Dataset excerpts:
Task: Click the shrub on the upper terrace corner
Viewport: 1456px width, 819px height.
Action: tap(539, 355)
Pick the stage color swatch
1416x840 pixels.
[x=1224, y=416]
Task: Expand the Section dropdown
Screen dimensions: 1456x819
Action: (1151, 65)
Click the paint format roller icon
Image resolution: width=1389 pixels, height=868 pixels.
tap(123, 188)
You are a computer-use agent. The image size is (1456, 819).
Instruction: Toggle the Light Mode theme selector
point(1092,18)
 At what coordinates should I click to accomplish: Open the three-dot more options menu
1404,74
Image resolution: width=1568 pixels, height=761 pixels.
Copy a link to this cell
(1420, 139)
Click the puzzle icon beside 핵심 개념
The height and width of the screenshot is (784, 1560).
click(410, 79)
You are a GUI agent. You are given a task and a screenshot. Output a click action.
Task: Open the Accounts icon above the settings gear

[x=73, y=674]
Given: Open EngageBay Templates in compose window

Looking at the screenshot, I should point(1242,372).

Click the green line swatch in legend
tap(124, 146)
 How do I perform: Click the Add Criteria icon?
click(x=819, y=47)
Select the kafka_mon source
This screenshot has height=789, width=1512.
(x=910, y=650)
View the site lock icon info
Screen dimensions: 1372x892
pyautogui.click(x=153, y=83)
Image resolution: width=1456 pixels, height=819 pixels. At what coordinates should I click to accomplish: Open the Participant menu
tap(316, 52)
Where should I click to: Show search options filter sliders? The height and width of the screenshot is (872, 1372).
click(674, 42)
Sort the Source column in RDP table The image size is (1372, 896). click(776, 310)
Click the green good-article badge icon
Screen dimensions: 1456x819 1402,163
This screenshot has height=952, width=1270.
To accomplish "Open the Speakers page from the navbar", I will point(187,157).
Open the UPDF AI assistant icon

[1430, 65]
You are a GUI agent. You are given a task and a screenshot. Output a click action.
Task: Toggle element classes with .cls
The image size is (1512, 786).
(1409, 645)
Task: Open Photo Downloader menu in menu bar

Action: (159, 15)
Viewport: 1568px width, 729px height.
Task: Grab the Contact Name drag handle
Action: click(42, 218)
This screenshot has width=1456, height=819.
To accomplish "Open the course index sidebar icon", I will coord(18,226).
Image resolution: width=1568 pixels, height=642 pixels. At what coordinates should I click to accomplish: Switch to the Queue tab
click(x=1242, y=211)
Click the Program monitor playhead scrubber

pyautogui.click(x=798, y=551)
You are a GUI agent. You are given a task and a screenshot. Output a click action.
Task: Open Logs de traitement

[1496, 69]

| Task directions |
Set down the line that contains "The image size is (1512, 786)." exactly. Do the same for each later line of the data, through the end, and add nothing.

| Exercise result |
The image size is (1512, 786).
(1409, 645)
Task: Open Photo Downloader menu in menu bar

Action: (159, 15)
Viewport: 1568px width, 729px height.
Task: Grab the Contact Name drag handle
Action: click(42, 218)
This screenshot has width=1456, height=819.
To accomplish "Open the course index sidebar icon", I will coord(18,226).
Image resolution: width=1568 pixels, height=642 pixels. At what coordinates should I click to accomplish: Switch to the Queue tab
click(x=1242, y=211)
Click the Program monitor playhead scrubber

pyautogui.click(x=798, y=551)
You are a GUI agent. You are given a task and a screenshot. Output a click action.
Task: Open Logs de traitement

[1496, 69]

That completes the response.